Home Values in Partisan Neighborhoods: What Does Political Affiliation Reveal About Housing Prices?

In my recent project, I used two controls in separate parts of the analysis. The first was home value in the respondent’s neighborhood, and the second was the dominant partisan affiliation of that neighborhood. With both measures available, I thought it might be interesting to plot them together. Although I did not have a specific expectation about their relationship, I found the resulting patterns quite interesting.   

Home Values Evolution Through the Years

I first graphed the overall Zillow Home Value Index (ZHVI) from 2017 to 2025, covering the Trump and Biden administrations. The evolution of home values follows a familiar pattern and is broadly consistent with series published by FRED and Zillow. The main difference is that the values in my sample are somewhat higher because I use only ZIP codes that can be merged with my actual survey data; these respondents are less likely to live in areas with particularly low home values.

 

The graph shows the evolution of home values since 2017. Values rose between 2017 and 2020, paused briefly in 2020, and then increased more rapidly until roughly mid-2022. This post-COVID increase has been attributed to a combination of factors, including strong housing demand as many people looked for larger homes better suited to remote work, fiscal stimulus, a growing share of the population entering prime home-buying age, low mortgage interest rates, and limited housing supply during the pandemic (Duca & Murphy, 2021; Klein & Cui, 2025; Freddie Mac, 2026).
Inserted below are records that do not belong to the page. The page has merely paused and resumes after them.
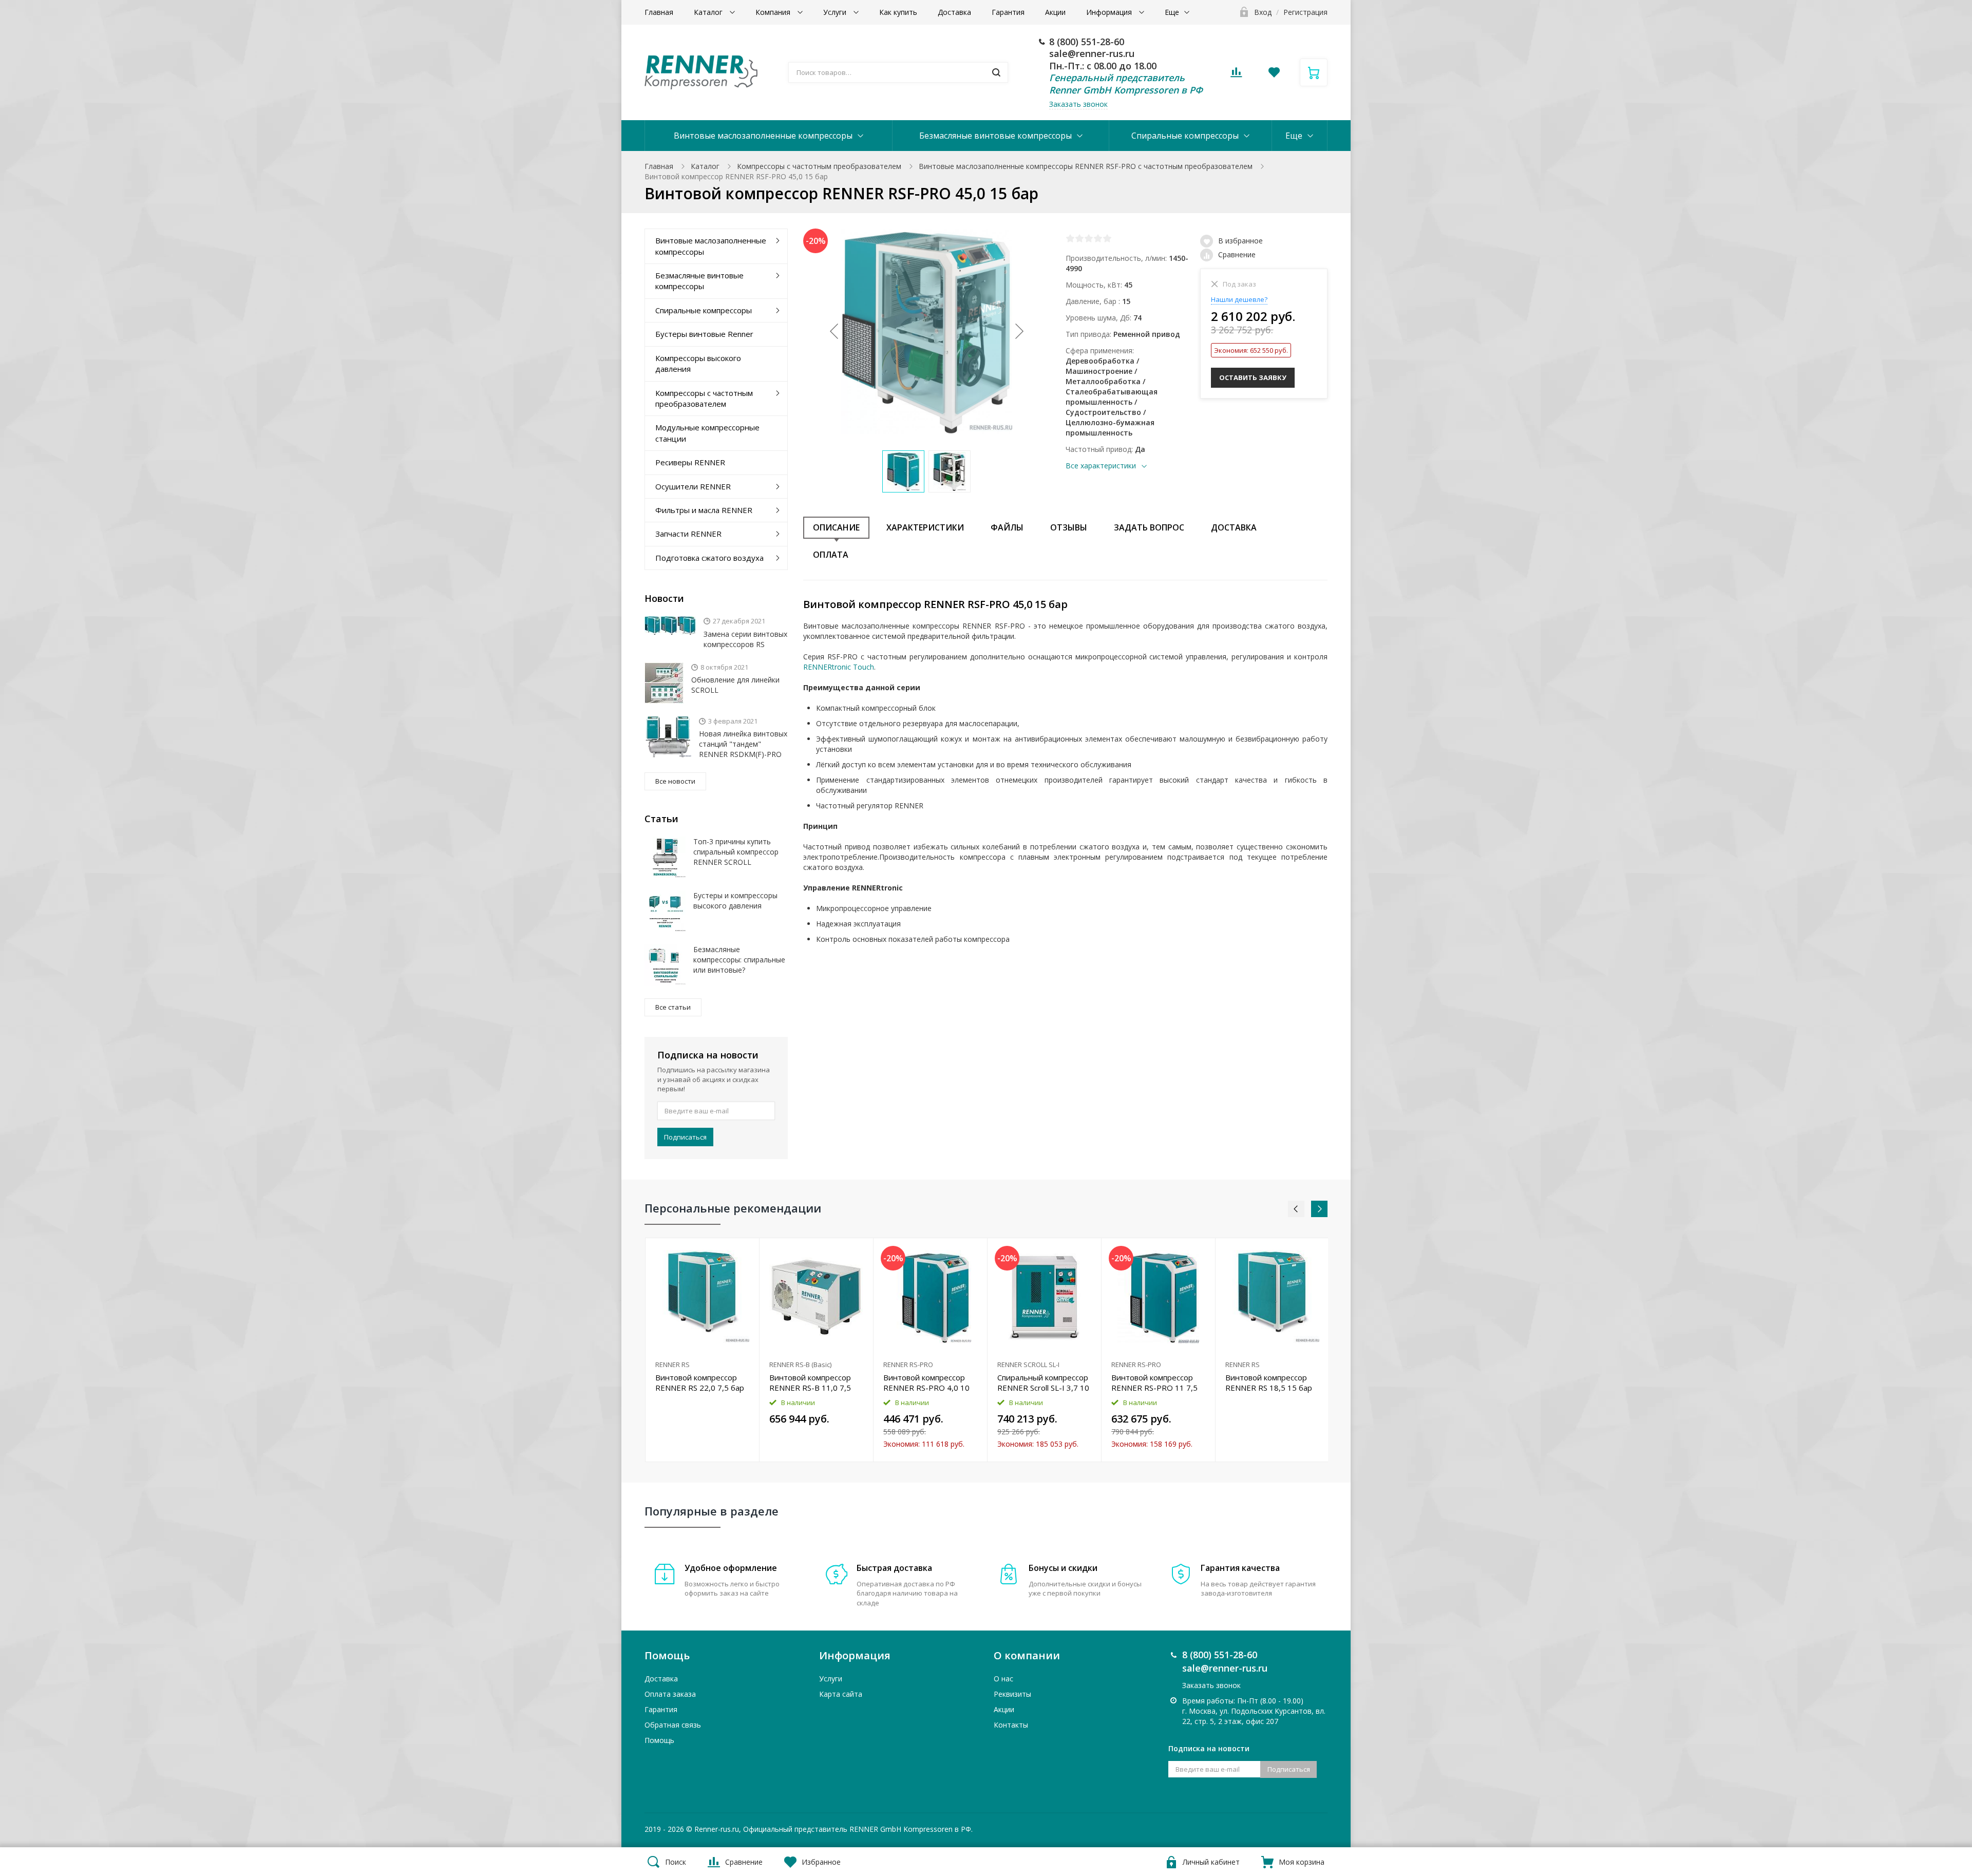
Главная (658, 12)
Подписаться (685, 1137)
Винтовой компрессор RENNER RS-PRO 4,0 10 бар (926, 1382)
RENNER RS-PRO (908, 1364)
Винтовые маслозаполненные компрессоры (763, 135)
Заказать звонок (1078, 104)
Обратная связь (672, 1725)
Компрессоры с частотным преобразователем (819, 166)
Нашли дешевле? (1239, 299)
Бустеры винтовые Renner (704, 334)
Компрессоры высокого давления (698, 363)
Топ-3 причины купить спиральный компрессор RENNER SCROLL (736, 852)
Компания (773, 12)
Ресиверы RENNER (690, 462)
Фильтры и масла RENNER (703, 510)
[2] (1079, 238)
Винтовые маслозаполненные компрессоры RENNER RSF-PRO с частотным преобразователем (1086, 166)
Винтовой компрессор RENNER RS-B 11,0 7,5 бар (810, 1382)
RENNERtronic (827, 667)
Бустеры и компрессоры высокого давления (735, 900)
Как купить (898, 12)
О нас (1003, 1678)
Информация (1110, 12)
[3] (1088, 238)
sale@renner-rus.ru (1091, 53)
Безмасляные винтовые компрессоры (995, 135)
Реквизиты (1012, 1694)
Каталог (709, 12)
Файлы (1007, 527)
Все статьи (673, 1007)
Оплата (830, 554)
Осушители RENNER (693, 486)
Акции (1055, 12)
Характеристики (925, 527)
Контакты (1011, 1725)
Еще (1172, 12)
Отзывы (1068, 527)
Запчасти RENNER (688, 533)
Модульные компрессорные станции (707, 432)
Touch (862, 667)
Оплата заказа (670, 1694)
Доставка (954, 12)
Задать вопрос (1149, 527)
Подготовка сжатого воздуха (709, 558)
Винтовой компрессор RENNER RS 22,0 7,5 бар (699, 1382)
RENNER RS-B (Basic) (800, 1364)
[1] (1070, 238)
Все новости (675, 781)
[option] (703, 1350)
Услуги (835, 12)
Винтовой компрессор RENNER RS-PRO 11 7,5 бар (1154, 1382)
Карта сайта (840, 1694)
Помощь (659, 1740)
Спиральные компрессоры (1185, 135)
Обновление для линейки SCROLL (735, 685)
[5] (1107, 238)
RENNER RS (672, 1364)
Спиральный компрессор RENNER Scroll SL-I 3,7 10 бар (1043, 1382)
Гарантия (1008, 12)
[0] (1236, 75)
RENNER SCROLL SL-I (1028, 1364)
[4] (1098, 238)
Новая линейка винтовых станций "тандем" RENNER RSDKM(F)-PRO (743, 744)
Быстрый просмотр (702, 1297)
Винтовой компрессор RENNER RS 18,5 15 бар (1268, 1382)
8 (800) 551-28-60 (1086, 41)
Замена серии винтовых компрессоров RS (745, 639)
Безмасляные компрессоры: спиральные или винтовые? (739, 959)
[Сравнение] (745, 1251)
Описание (836, 527)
This pattern began to reverse in mid-2022, as housing affordability tightened after several years of rapid value growth (Richter & Zhou, 2024) and borrowing became considerably more expensive due to elevated mortgage rates (Freddie Mac, 2026). After that point, home values appear to have returned to a trajectory closer to the pre-pandemic trend.

Home Values by Neighborhood Partisan Affiliation

My project also allows me to break down this price increase by neighborhood political affiliation. I measure partisan affiliation as the proportion of ZIP code residents who voted for the Republican presidential candidate, Donald Trump, in the 2016 and 2020 elections. I then divide ZIP codes into quartiles to examine how home values evolve as the Republican vote share changes.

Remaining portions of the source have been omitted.